Seminar Abstract

DATE:  FRIDAY, September 8, 2017
TIME:  2:30 P.M. - Room 223 (Refreshments served at 2:15 pm)
PLACE: Environmental & Natural Resource Sciences Bldg.
14 College Farm Road, New Brunswick, New Jersey

Alan Robock and Brian Zambri
Rutgers University

Did Smoke from Burning Japanese Cities in 1945 Cause Global Cooling?

Between February 3 and August 9, 1945, an area of 461 km2 in 69 Japanese cities, including Hiroshima and Nagasaki, was burned in U.S. B-29 Superfortress air raids. In the previous five years, 205 km2 in German cities were destroyed. Global average surface air temperature observations during and following World War II are problematic, because of issues with measuring sea surface temperatures, but 1945 global average land surface air temperatures were 0.2 K lower than the average for 1940-1944, and 1946 temperatures were 0.1 K lower. Here we evaluate whether the cooling effects of the smoke from those city fires could have caused the observed global cooling.

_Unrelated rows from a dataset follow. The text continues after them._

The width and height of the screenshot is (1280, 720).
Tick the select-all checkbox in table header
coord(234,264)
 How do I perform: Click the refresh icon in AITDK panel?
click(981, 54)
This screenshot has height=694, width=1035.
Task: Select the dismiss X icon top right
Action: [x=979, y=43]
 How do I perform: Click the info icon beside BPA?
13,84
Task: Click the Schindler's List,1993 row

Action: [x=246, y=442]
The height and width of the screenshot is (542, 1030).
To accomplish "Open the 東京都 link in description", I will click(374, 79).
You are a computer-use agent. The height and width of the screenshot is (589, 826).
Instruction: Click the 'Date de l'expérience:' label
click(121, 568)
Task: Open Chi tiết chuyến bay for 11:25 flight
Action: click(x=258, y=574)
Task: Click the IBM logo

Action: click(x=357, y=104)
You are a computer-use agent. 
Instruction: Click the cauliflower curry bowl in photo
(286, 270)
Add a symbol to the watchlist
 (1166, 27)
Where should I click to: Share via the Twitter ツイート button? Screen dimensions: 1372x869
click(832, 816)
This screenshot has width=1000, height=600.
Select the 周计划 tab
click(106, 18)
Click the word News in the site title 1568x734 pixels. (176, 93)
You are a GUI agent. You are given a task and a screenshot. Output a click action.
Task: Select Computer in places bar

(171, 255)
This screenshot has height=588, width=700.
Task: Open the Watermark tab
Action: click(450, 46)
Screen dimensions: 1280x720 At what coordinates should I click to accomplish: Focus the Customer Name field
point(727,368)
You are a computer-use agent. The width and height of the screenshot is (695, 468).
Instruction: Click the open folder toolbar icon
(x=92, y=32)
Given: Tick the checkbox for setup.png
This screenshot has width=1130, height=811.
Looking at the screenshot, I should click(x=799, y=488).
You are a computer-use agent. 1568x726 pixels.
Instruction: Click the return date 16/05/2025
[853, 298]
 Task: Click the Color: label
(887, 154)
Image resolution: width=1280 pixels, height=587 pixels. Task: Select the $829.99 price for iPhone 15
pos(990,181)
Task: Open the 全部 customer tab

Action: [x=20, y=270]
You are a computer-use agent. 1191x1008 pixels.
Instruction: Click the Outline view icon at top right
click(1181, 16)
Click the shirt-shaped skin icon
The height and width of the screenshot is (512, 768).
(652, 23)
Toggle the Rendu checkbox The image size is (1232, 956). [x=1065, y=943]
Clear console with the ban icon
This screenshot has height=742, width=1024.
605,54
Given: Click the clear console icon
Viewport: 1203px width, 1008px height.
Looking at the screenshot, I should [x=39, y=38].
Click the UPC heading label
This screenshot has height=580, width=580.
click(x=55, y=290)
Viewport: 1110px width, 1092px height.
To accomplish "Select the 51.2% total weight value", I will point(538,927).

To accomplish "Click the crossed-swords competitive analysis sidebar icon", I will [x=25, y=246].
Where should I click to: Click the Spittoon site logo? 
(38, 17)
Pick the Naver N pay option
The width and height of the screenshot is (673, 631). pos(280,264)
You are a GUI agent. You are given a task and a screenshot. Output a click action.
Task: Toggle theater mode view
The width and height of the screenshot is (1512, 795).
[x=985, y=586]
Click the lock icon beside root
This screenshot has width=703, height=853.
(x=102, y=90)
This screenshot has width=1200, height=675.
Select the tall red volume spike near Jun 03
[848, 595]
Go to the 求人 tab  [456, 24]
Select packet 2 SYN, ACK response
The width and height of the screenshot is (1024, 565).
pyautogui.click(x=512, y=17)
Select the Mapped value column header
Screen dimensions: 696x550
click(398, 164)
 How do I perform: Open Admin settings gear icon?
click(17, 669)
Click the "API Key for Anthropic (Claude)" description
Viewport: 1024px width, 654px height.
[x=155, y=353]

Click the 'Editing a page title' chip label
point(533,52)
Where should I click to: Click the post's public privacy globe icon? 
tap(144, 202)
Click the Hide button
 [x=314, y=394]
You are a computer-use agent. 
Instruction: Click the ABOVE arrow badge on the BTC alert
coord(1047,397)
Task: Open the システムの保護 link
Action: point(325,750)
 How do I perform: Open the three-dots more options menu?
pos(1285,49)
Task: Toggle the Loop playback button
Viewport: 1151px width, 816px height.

Observations of solar irradiance show reductions consistent with the hypothesis that smoke that was injected into the stratosphere by the city fires. Although the amount of smoke generated by the fires is somewhat uncertain, historical simulations from the Coupled Model Intercomparison Project 5, with no smoke in their forcing, showed no post-war cooling, so we conclude that the observed cooling was likely caused by the smoke from the fires. These findings add to previous observations of regional cooling from forest fire smoke, and strengthen observational support for nuclear winter theory.